◆ **Exercise requirements**
Pictures appear among the records. Write out all else exactly as it stands.

◆ **Record extracts**
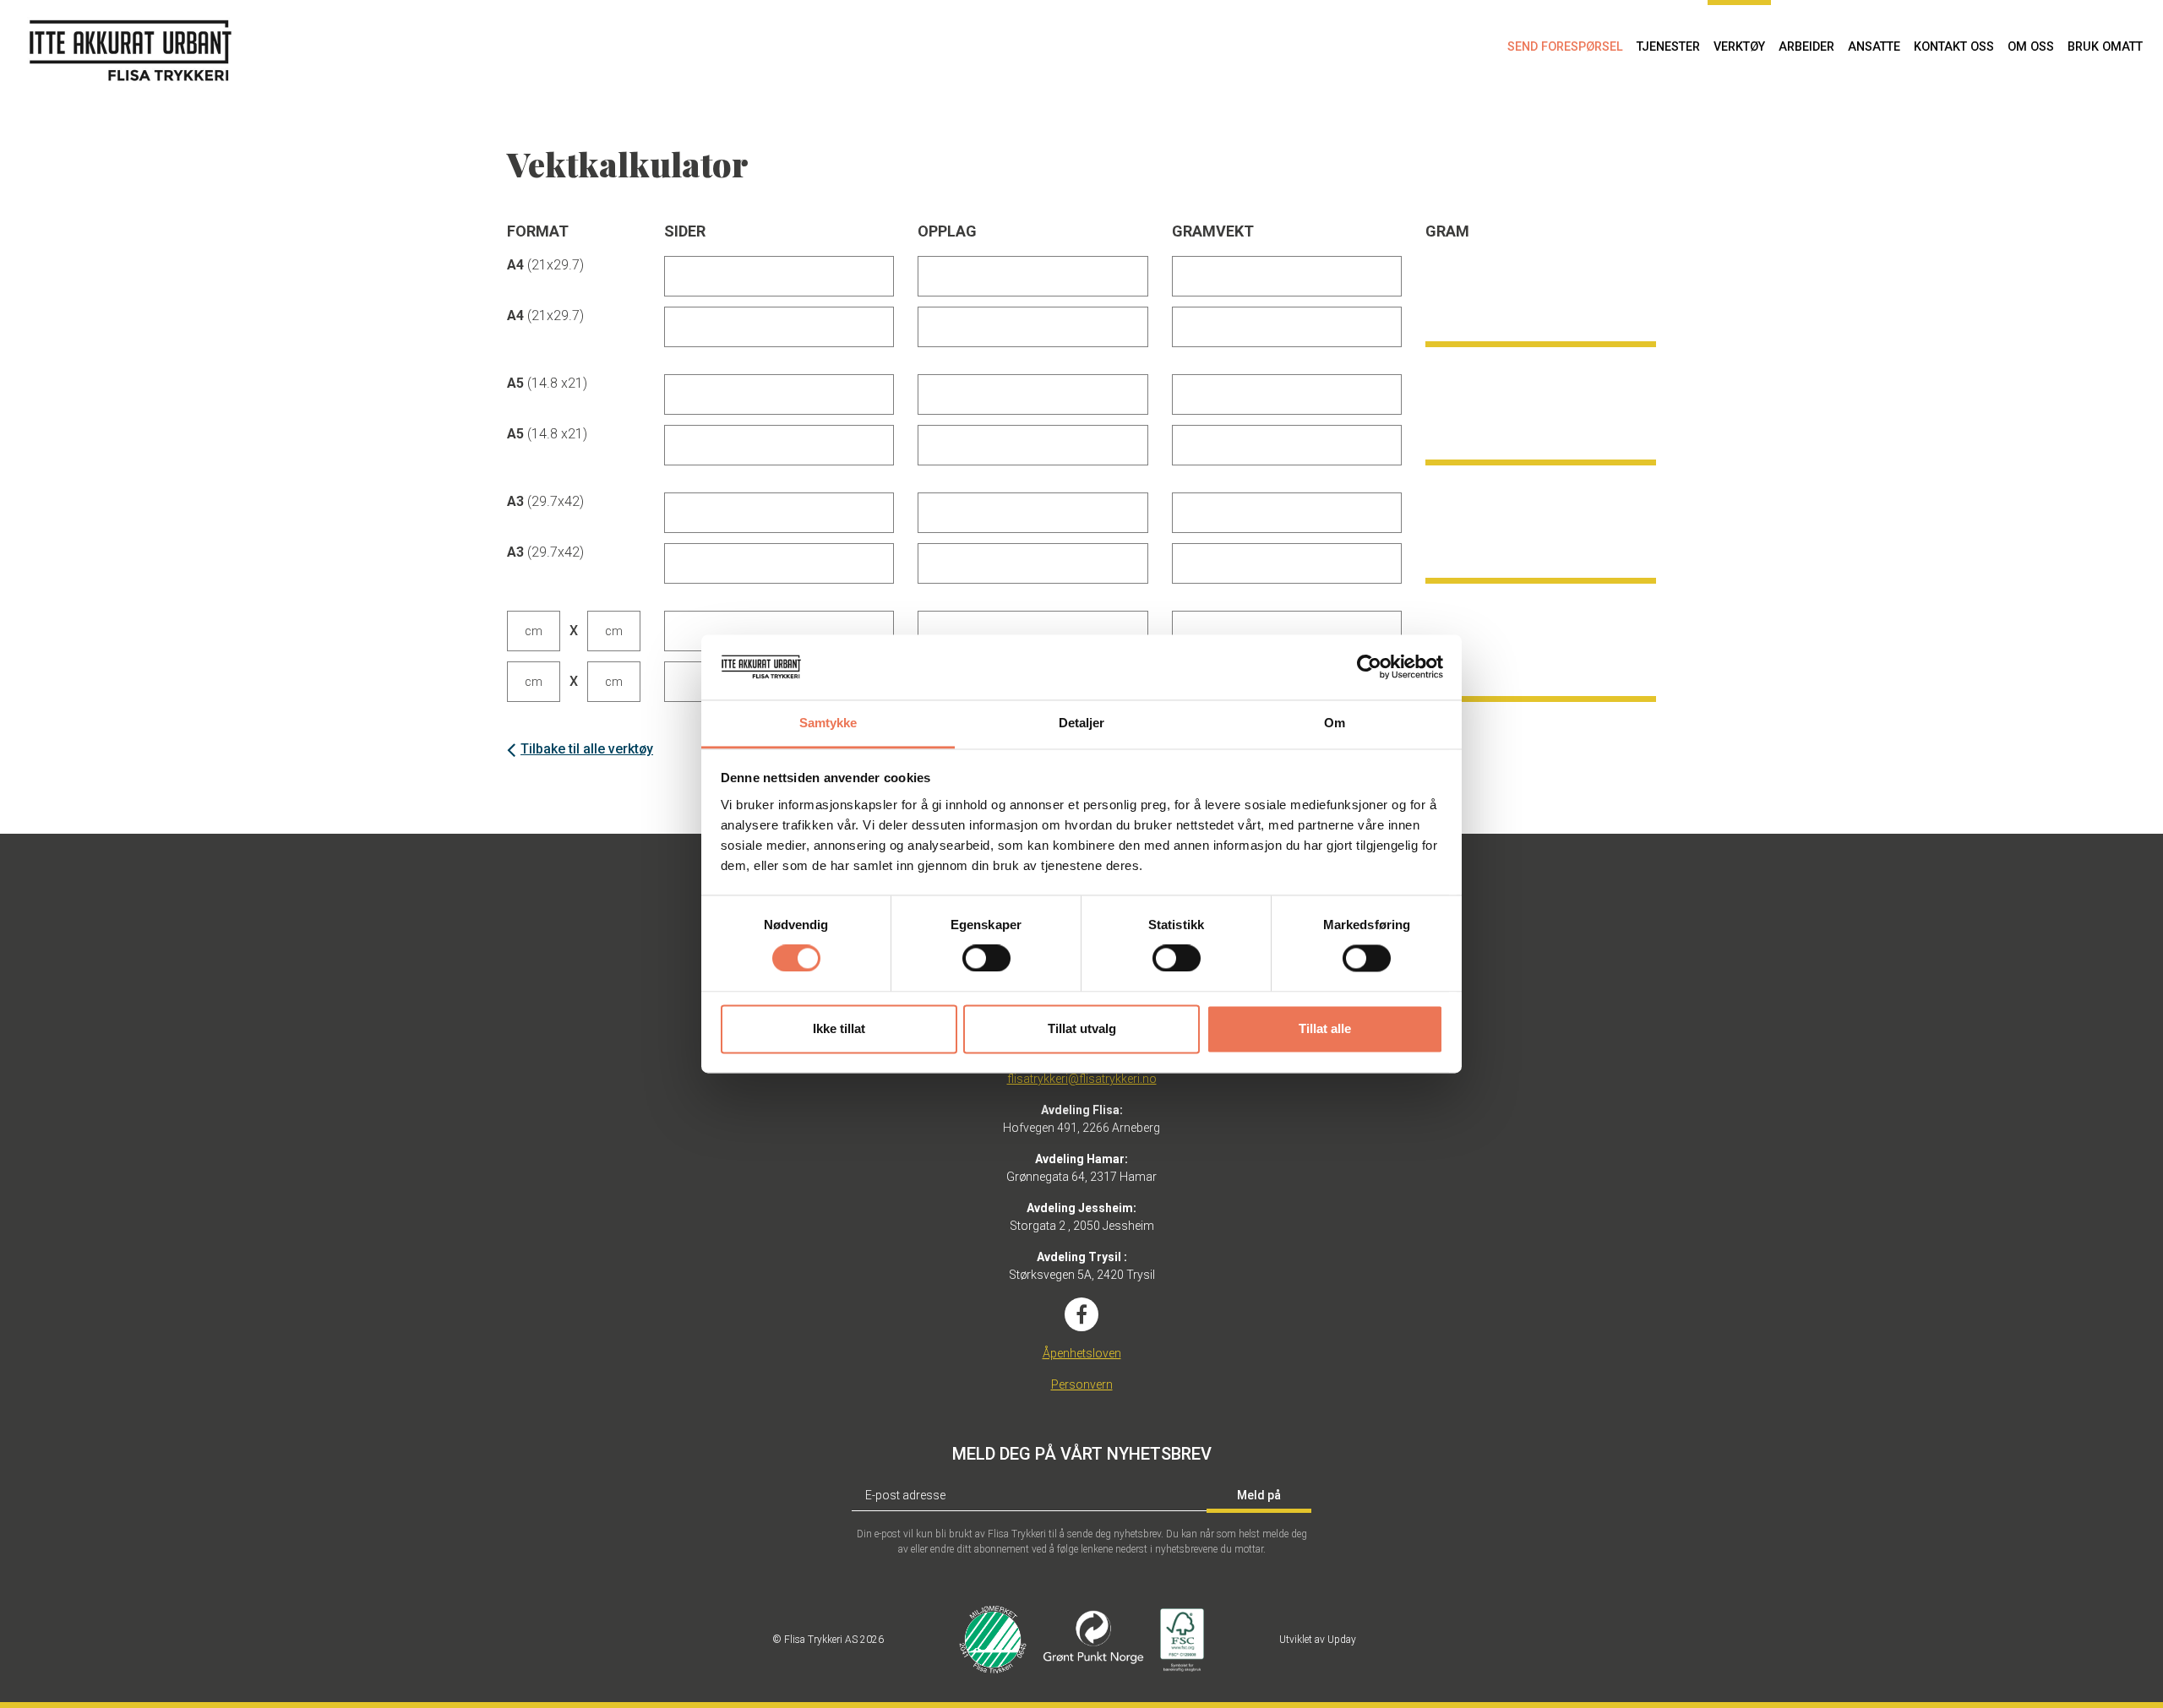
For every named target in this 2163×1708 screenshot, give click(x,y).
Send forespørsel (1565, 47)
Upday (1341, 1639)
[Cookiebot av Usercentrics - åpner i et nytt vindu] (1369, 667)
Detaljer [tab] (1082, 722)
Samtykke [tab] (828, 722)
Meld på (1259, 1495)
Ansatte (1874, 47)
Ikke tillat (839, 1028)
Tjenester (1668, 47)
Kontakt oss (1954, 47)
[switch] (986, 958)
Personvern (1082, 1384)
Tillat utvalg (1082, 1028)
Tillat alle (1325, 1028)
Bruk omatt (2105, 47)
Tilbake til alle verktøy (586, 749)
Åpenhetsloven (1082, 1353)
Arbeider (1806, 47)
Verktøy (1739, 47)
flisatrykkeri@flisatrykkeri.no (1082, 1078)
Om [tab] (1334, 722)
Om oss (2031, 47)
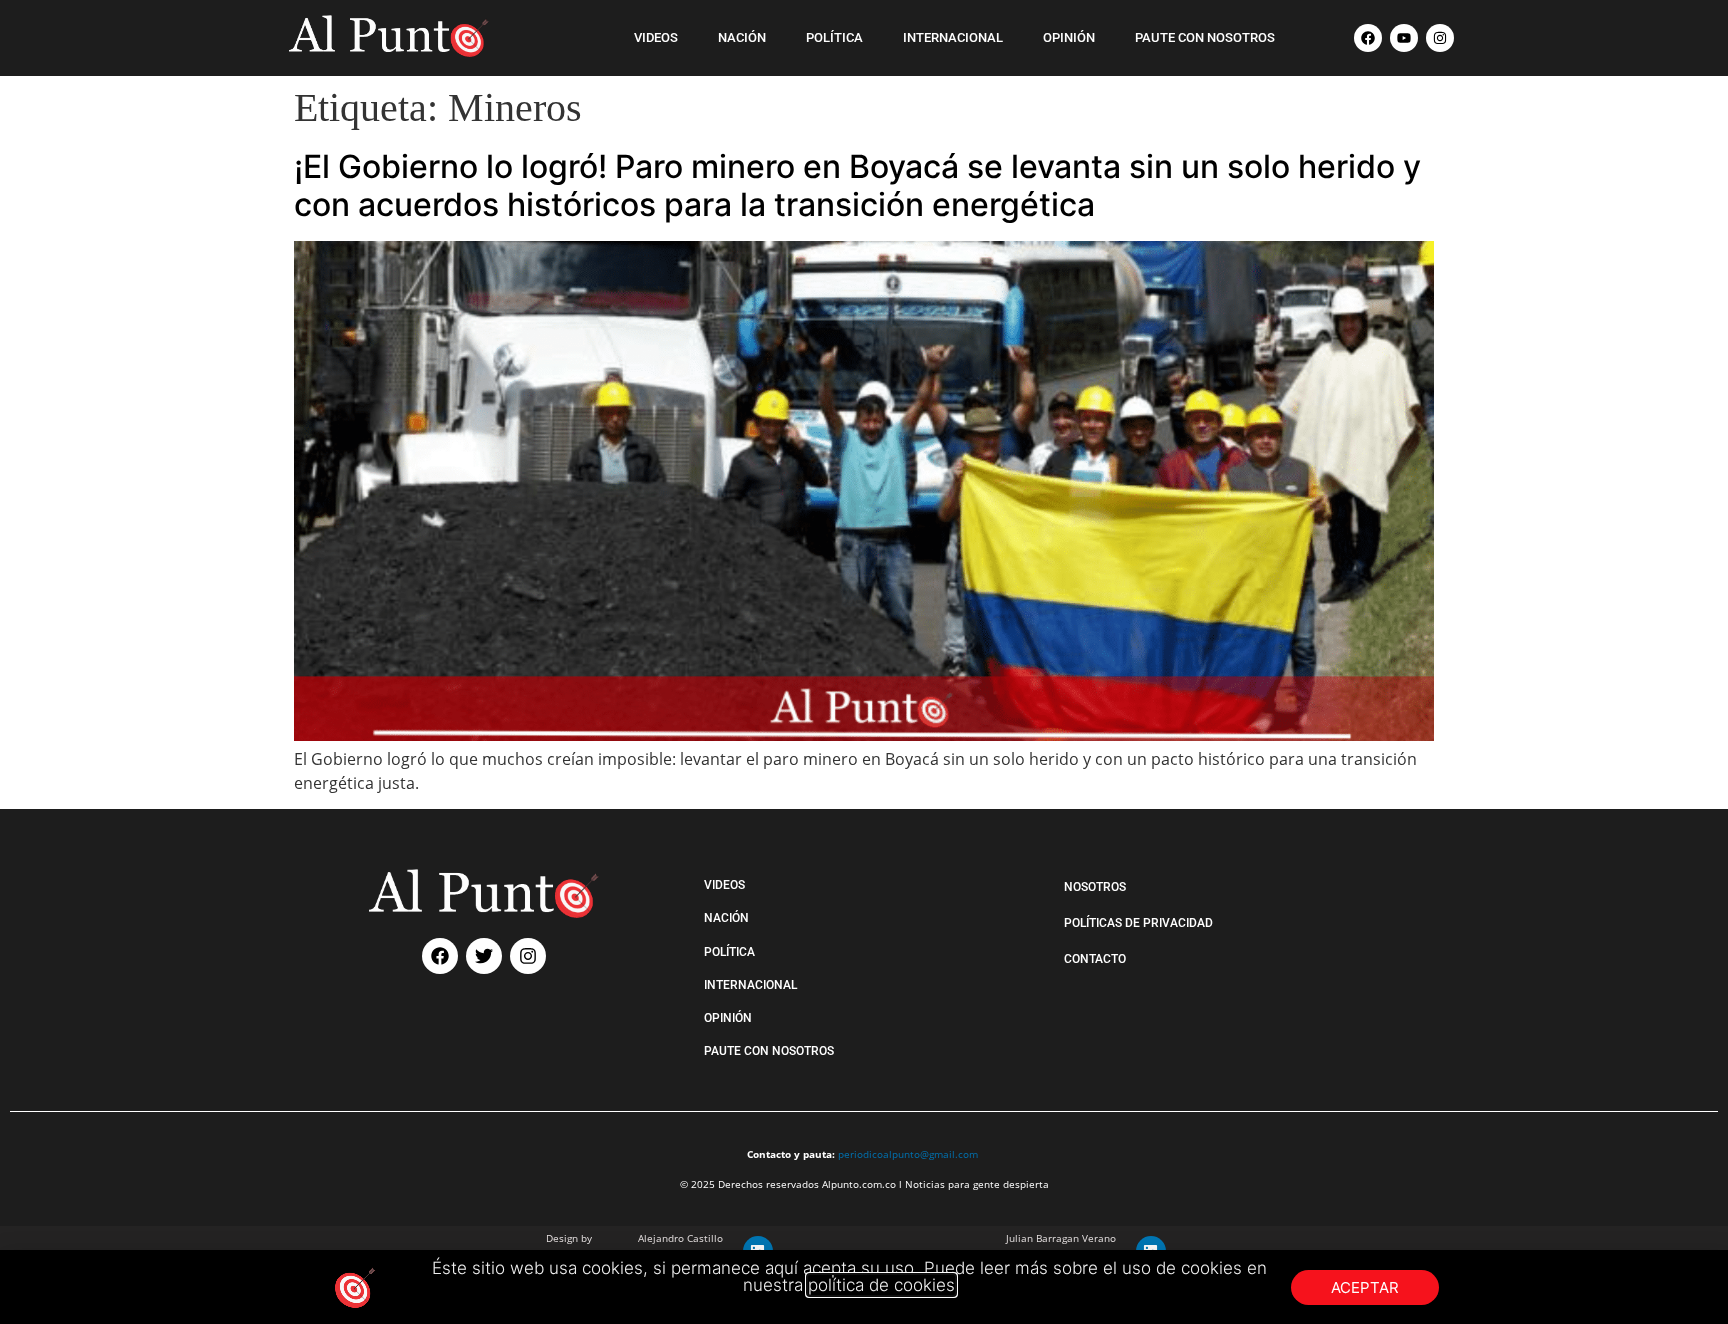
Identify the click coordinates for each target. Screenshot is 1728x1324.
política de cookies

◆ **Result of the exercise**
For every named target in this 2163×1708 screenshot, give click(x,y).
Send forespørsel (1565, 47)
Upday (1341, 1639)
[Cookiebot av Usercentrics - åpner i et nytt vindu] (1369, 667)
Detaljer [tab] (1082, 722)
Samtykke [tab] (828, 722)
Meld på (1259, 1495)
Ansatte (1874, 47)
Ikke tillat (839, 1028)
Tjenester (1668, 47)
Kontakt oss (1954, 47)
[switch] (986, 958)
Personvern (1082, 1384)
Tillat utvalg (1082, 1028)
Tillat alle (1325, 1028)
Bruk omatt (2105, 47)
Tilbake til alle verktøy (586, 749)
Åpenhetsloven (1082, 1353)
Arbeider (1806, 47)
Verktøy (1739, 47)
flisatrykkeri@flisatrykkeri.no (1082, 1078)
Om [tab] (1334, 722)
Om oss (2031, 47)
Identify the click coordinates for each target. Screenshot is 1728x1324.
política de cookies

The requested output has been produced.